January 9, 2025
Dr Abbi Flint, Research Associate in English at Oxford University (UK)
and
Dr Rose Ferraby, independent archaeologist and artist (UK)
Title: Fish Out of Water: Exploring the History, Meaning and Materiality of a Museum Mercreature
Abstract:
On 7 July 1906 an unusual object was donated to the Natural History Society of Northumberland, Durham, and Newcastle-upon-Tyne’s Hancock Museum (Newcastle, UK), described by the curator at the time as a ‘grotesque “mermaid” from Japan’. Similar artefacts were widely exhibited as curiosities in western Europe and North America in the nineteenth century, most famously by the American showman P.T. Barnum under the title of the ‘FeeJee Mermaid’. Typically, they appeared to be the mummified remains of a creature with a front half that resembled a primate and a rear half that resembled a fish, and their exhibition attracted the interest of both natural scientists and wider publics alike. There are at least ten such artefacts in museums across the UK, often slipping between collection categories.

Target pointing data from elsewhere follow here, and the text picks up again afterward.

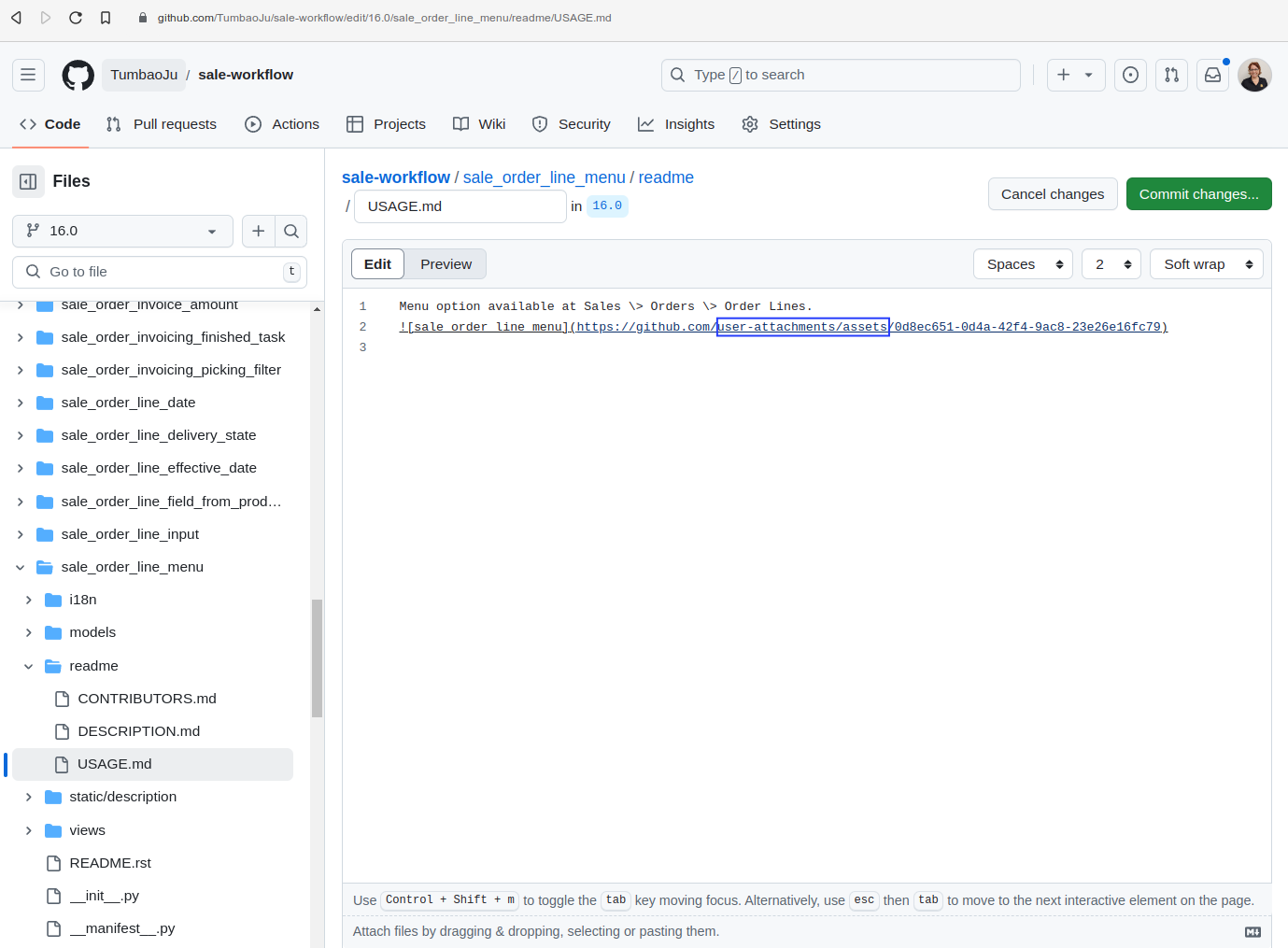
Task: Open the notifications inbox icon
Action: pos(1212,75)
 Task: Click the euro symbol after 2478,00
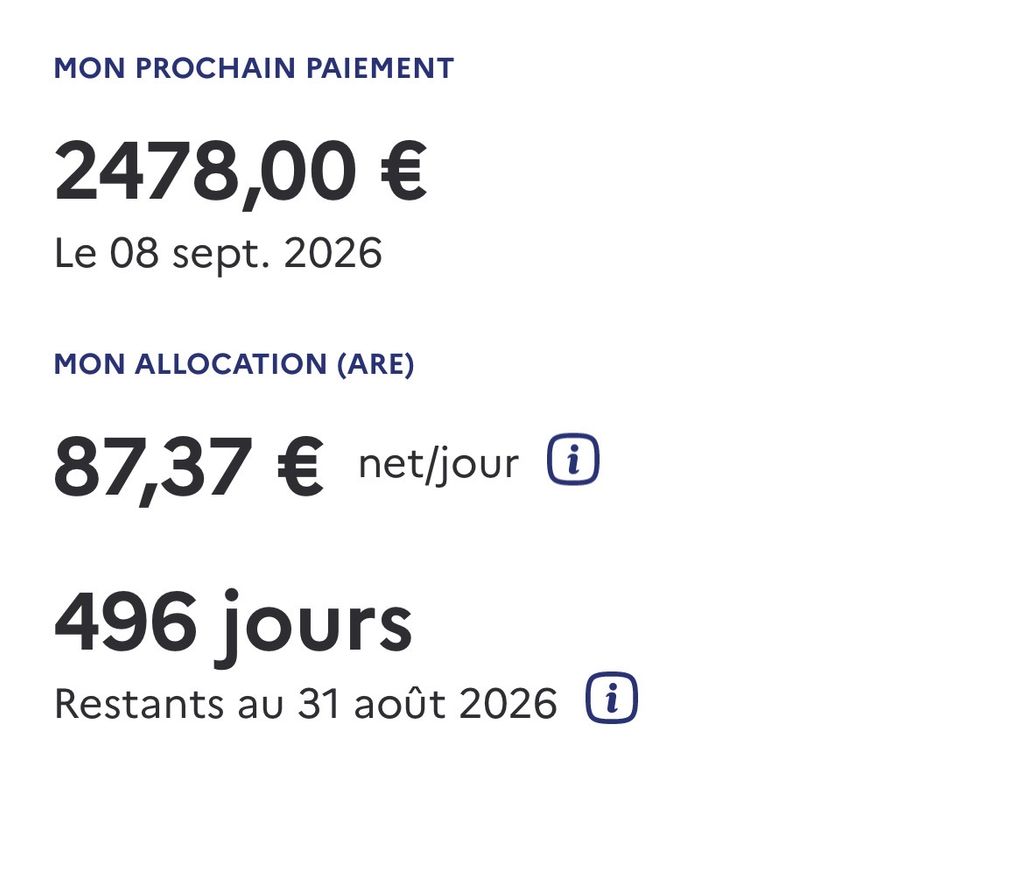(403, 170)
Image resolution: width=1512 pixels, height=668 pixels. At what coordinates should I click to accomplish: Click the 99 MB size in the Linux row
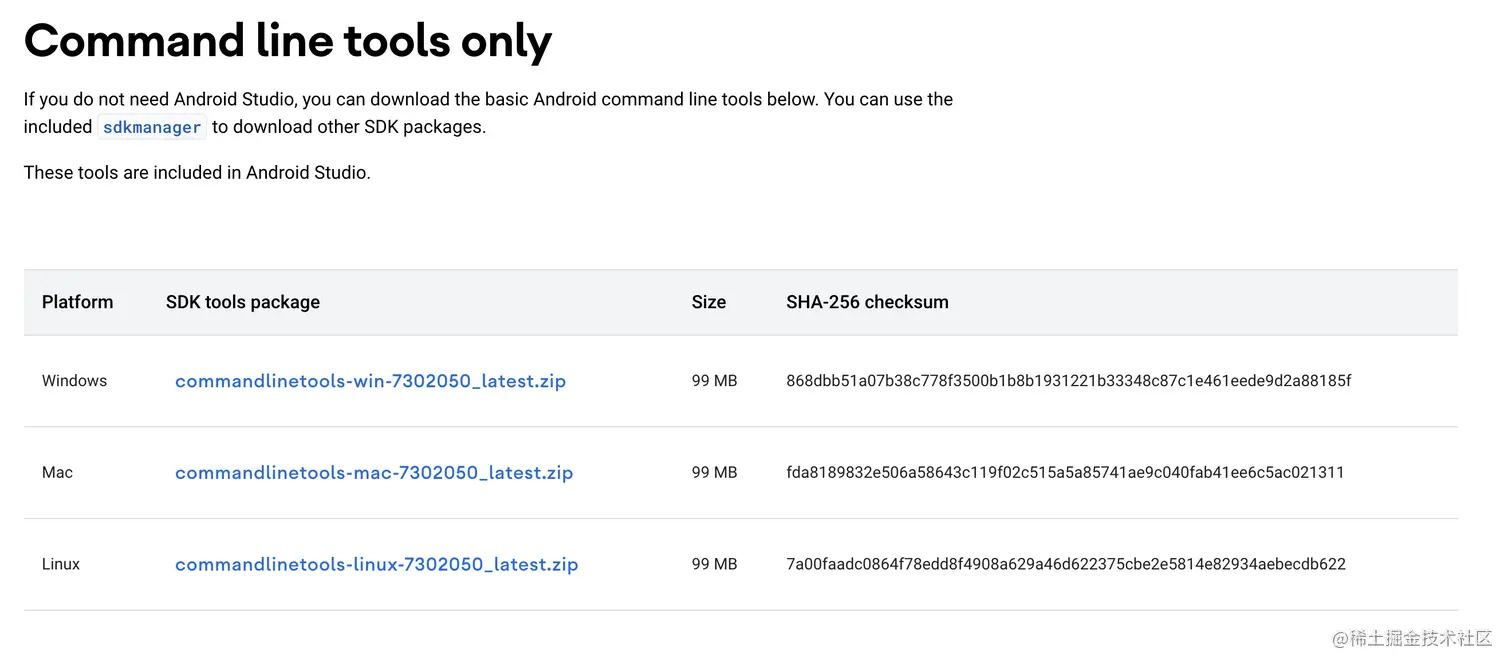pyautogui.click(x=714, y=565)
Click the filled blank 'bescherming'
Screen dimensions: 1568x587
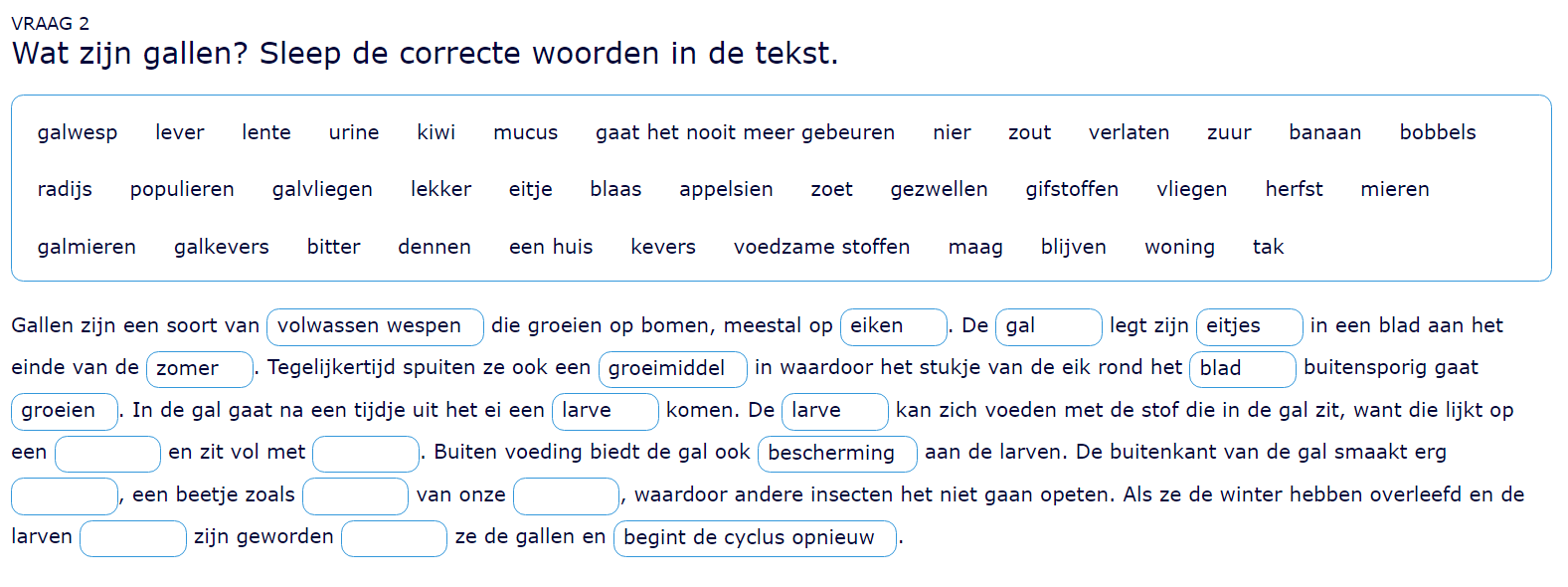pyautogui.click(x=836, y=454)
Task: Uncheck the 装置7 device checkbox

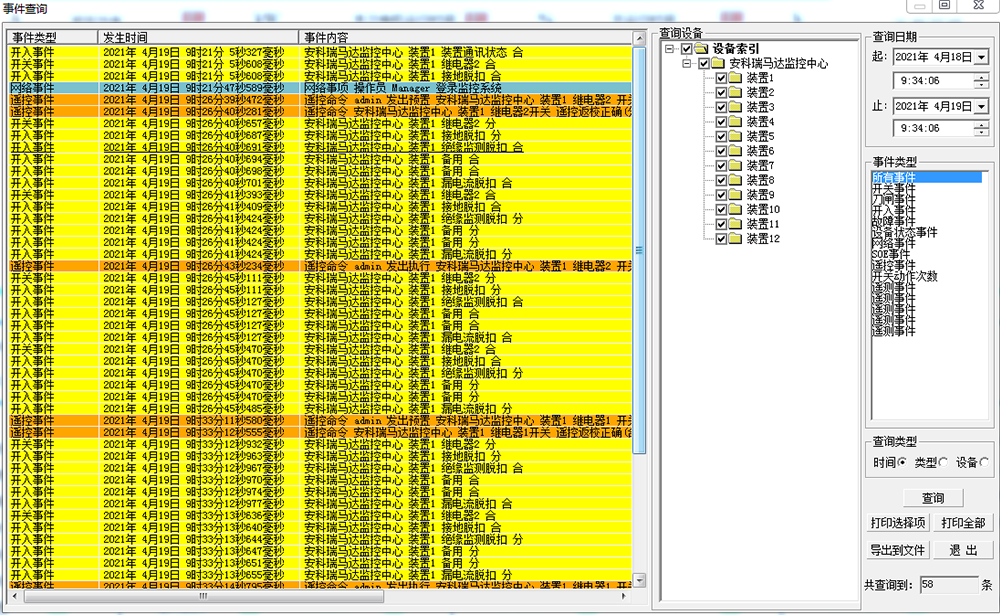Action: click(721, 166)
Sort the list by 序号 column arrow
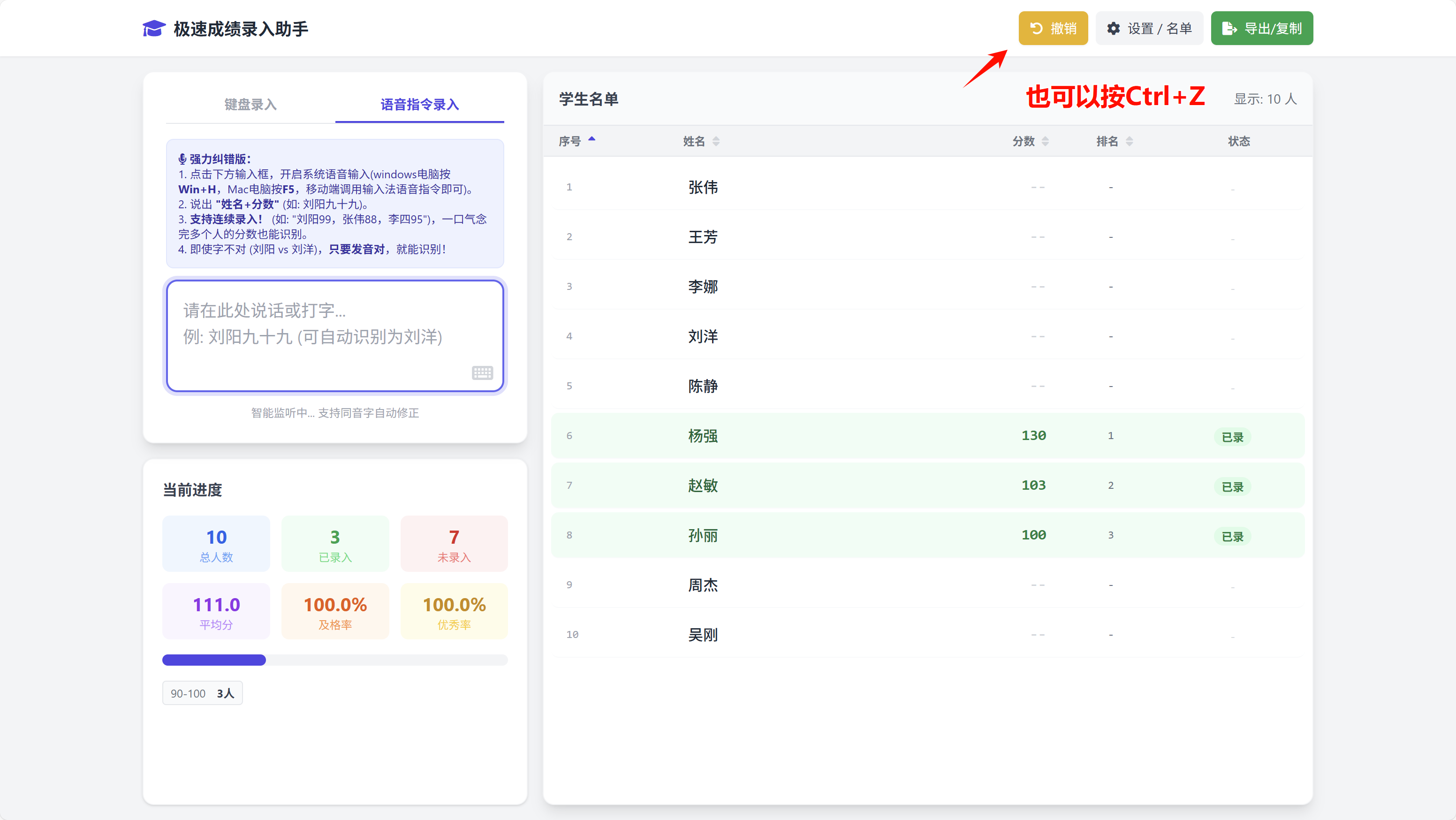This screenshot has width=1456, height=820. click(592, 139)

This paper will discuss a small project funded by the Newcastle University Catherine Cookson Foundation, which explored the history, materiality, and meaning of this museum mercreature. In particular, I was interested in how this artefact had made its way to Newcastle, the journeys it had made both physically and culturally; how and from what the artefact was constructed; its history within the museum; and, what meanings it held in the past and present. The project piloted an innovative approach, drawing together archival, scientific, and creative research methods (poetry and collage) to reveal the stories surrounding this fascinating object. The project surfaced further questions about how we think about, and with, speculative, hybrid artefacts like the mercreature – an object that sits between sea and land, between cultures, between species, and between collection categories – and its place in (un)natural histories.